**Text to read:**
start

These local results show the previous STAM timing gap was a measurement artifact. They are still CPU/local smoke results, not final performance claims.

### Interpreting Simple Convex Results

If SGD with momentum wins on a convex or nearly linear task, this is not a failure mode by itself. In well-conditioned problems with stable gradient directions, momentum can act as direct acceleration while adaptive scaling can slow progress. This supports the paper narrative that adaptive optimizers are not universally superior and should be evaluated by regime.

Poor LAMB behavior on small synthetic/local tasks should be treated as a task-regime mismatch rather than a general claim against LAMB.

end

**Items:**

start

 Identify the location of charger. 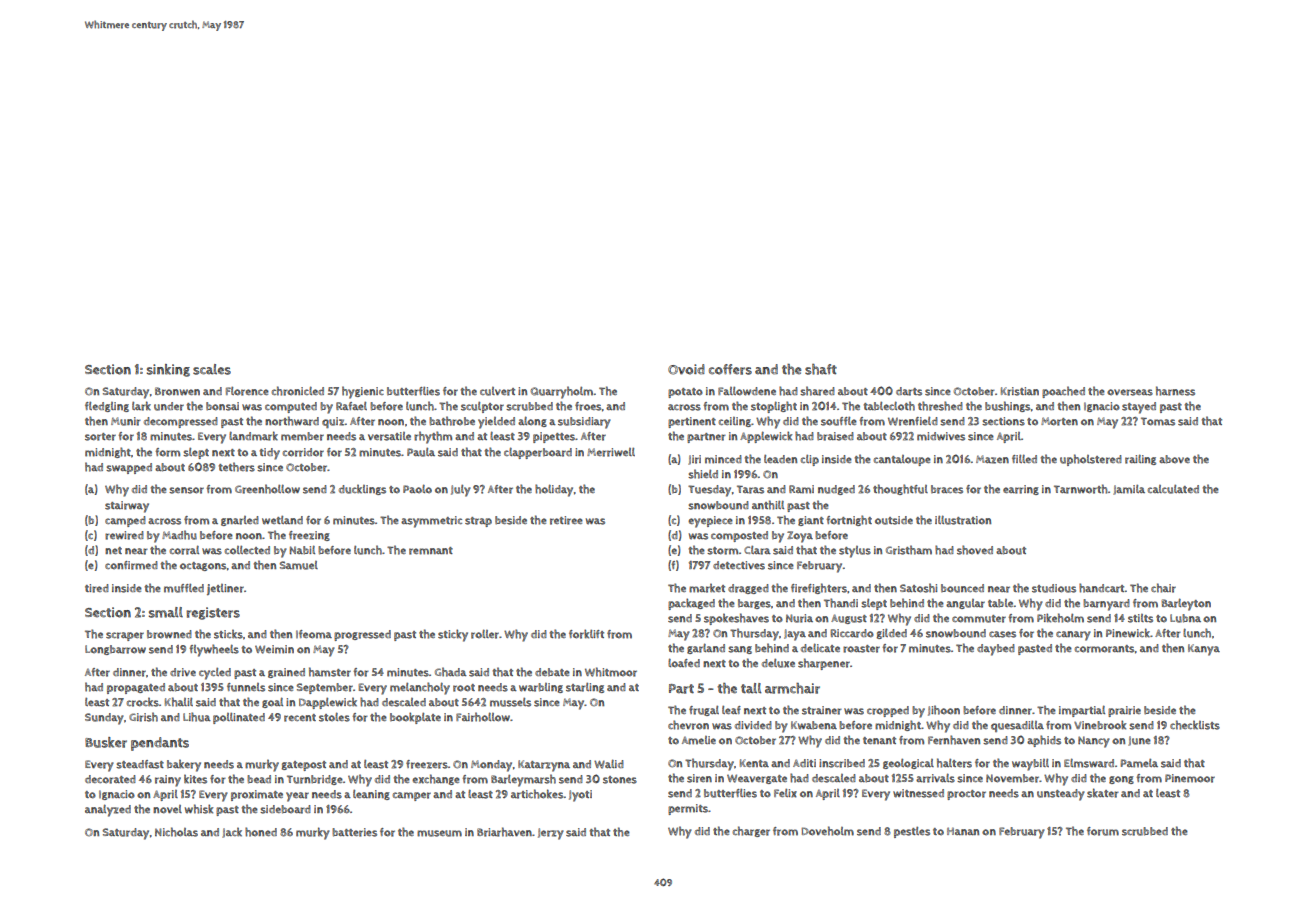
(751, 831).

end
start

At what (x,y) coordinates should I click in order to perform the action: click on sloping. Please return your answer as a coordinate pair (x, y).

end
start

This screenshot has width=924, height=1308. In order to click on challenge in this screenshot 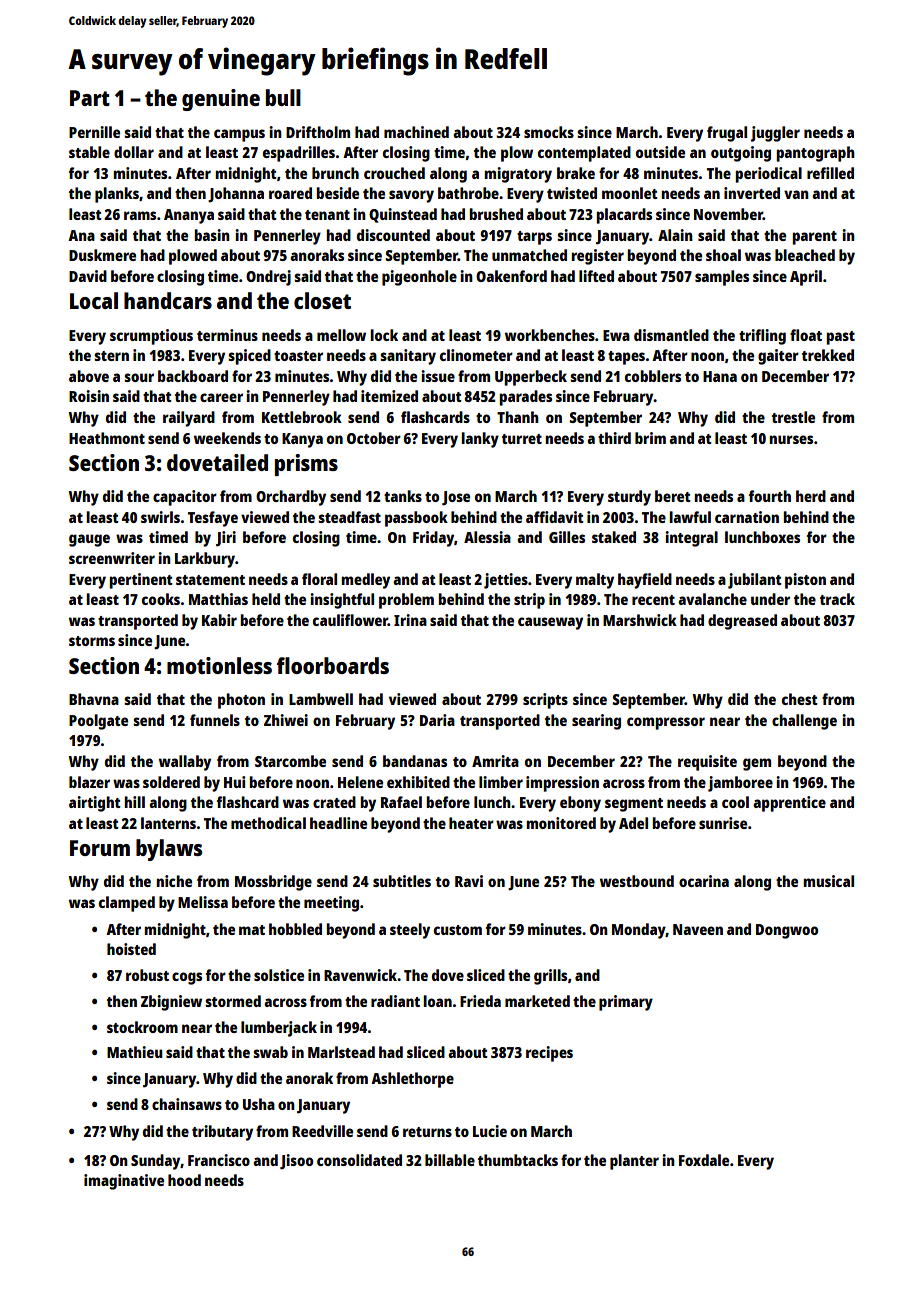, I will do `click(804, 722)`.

end

**Objective 1:** According to the text on optimizer results, why is a win by SGD with momentum on a convex or nearly linear task not a failure mode by itself? Answer in one to three sentences.
**Objective 2:**
Answer these questions using the text on optimizer results:
(a) What did the local results show the previous STAM timing gap to be?
(b) What kind of results are these local results, as opposed to final performance claims?
(c) How should poor LAMB behavior on small synthetic or local tasks be treated?
**Objective 3:** Reproduce the passage of the text on optimizer results from "These local results" up to and including "evaluated by regime.".

**Expected output 1:** In well-conditioned problems where gradient directions are stable, momentum can act as direct acceleration. Adaptive scaling can slow progress on such problems.

**Expected output 2:**
(a) A measurement artifact.
(b) CPU/local smoke results.
(c) As a task-regime mismatch rather than a general claim against LAMB.

**Expected output 3:**
These local results show the previous STAM timing gap was a measurement artifact. They are still CPU/local smoke results, not final performance claims.

### Interpreting Simple Convex Results

If SGD with momentum wins on a convex or nearly linear task, this is not a failure mode by itself. In well-conditioned problems with stable gradient directions, momentum can act as direct acceleration while adaptive scaling can slow progress. This supports the paper narrative that adaptive optimizers are not universally superior and should be evaluated by regime.